- _Exercise directions_: Give back all the records below, unaltered.

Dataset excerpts
═══

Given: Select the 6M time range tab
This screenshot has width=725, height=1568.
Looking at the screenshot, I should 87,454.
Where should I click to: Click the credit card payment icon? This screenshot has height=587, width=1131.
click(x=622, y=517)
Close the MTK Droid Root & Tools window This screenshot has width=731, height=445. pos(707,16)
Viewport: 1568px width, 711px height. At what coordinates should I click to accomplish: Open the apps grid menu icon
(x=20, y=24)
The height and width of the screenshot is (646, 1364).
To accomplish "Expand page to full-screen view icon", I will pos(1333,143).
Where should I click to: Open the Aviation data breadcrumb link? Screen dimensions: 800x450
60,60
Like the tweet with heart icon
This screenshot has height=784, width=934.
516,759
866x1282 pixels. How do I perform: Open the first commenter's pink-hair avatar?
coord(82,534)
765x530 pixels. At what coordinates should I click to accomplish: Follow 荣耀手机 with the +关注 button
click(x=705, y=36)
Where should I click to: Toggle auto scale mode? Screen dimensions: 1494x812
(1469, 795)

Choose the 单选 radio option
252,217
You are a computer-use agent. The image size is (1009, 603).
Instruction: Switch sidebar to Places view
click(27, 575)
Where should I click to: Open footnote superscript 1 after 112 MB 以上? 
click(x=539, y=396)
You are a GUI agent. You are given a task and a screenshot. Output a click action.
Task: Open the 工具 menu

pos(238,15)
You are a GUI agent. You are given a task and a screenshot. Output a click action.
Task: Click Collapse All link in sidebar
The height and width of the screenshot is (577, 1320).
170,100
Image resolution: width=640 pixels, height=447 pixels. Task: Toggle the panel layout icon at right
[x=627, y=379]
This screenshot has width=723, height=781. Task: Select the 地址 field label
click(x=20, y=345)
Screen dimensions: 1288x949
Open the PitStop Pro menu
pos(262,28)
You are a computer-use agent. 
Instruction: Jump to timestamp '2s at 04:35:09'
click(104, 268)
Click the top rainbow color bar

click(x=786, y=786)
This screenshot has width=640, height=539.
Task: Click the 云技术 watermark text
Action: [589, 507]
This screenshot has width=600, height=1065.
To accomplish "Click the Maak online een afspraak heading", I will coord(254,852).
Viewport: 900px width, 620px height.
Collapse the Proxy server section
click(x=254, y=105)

═══

- _Solved exercise_:
Given: Select the 6M time range tab
This screenshot has width=725, height=1568.
Looking at the screenshot, I should 87,454.
Where should I click to: Click the credit card payment icon? This screenshot has height=587, width=1131.
click(x=622, y=517)
Close the MTK Droid Root & Tools window This screenshot has width=731, height=445. pos(707,16)
Viewport: 1568px width, 711px height. At what coordinates should I click to accomplish: Open the apps grid menu icon
(x=20, y=24)
The height and width of the screenshot is (646, 1364).
To accomplish "Expand page to full-screen view icon", I will pos(1333,143).
Where should I click to: Open the Aviation data breadcrumb link? Screen dimensions: 800x450
60,60
Like the tweet with heart icon
This screenshot has height=784, width=934.
516,759
866x1282 pixels. How do I perform: Open the first commenter's pink-hair avatar?
coord(82,534)
765x530 pixels. At what coordinates should I click to accomplish: Follow 荣耀手机 with the +关注 button
click(x=705, y=36)
Where should I click to: Toggle auto scale mode? Screen dimensions: 1494x812
(1469, 795)

Choose the 单选 radio option
252,217
You are a computer-use agent. The image size is (1009, 603).
Instruction: Switch sidebar to Places view
click(27, 575)
Where should I click to: Open footnote superscript 1 after 112 MB 以上? 
click(x=539, y=396)
You are a GUI agent. You are given a task and a screenshot. Output a click action.
Task: Open the 工具 menu

pos(238,15)
You are a GUI agent. You are given a task and a screenshot. Output a click action.
Task: Click Collapse All link in sidebar
The height and width of the screenshot is (577, 1320).
170,100
Image resolution: width=640 pixels, height=447 pixels. Task: Toggle the panel layout icon at right
[x=627, y=379]
This screenshot has width=723, height=781. Task: Select the 地址 field label
click(x=20, y=345)
Screen dimensions: 1288x949
Open the PitStop Pro menu
pos(262,28)
You are a computer-use agent. 
Instruction: Jump to timestamp '2s at 04:35:09'
click(104, 268)
Click the top rainbow color bar

click(x=786, y=786)
This screenshot has width=640, height=539.
Task: Click the 云技术 watermark text
Action: [589, 507]
This screenshot has width=600, height=1065.
To accomplish "Click the Maak online een afspraak heading", I will coord(254,852).
Viewport: 900px width, 620px height.
Collapse the Proxy server section
click(x=254, y=105)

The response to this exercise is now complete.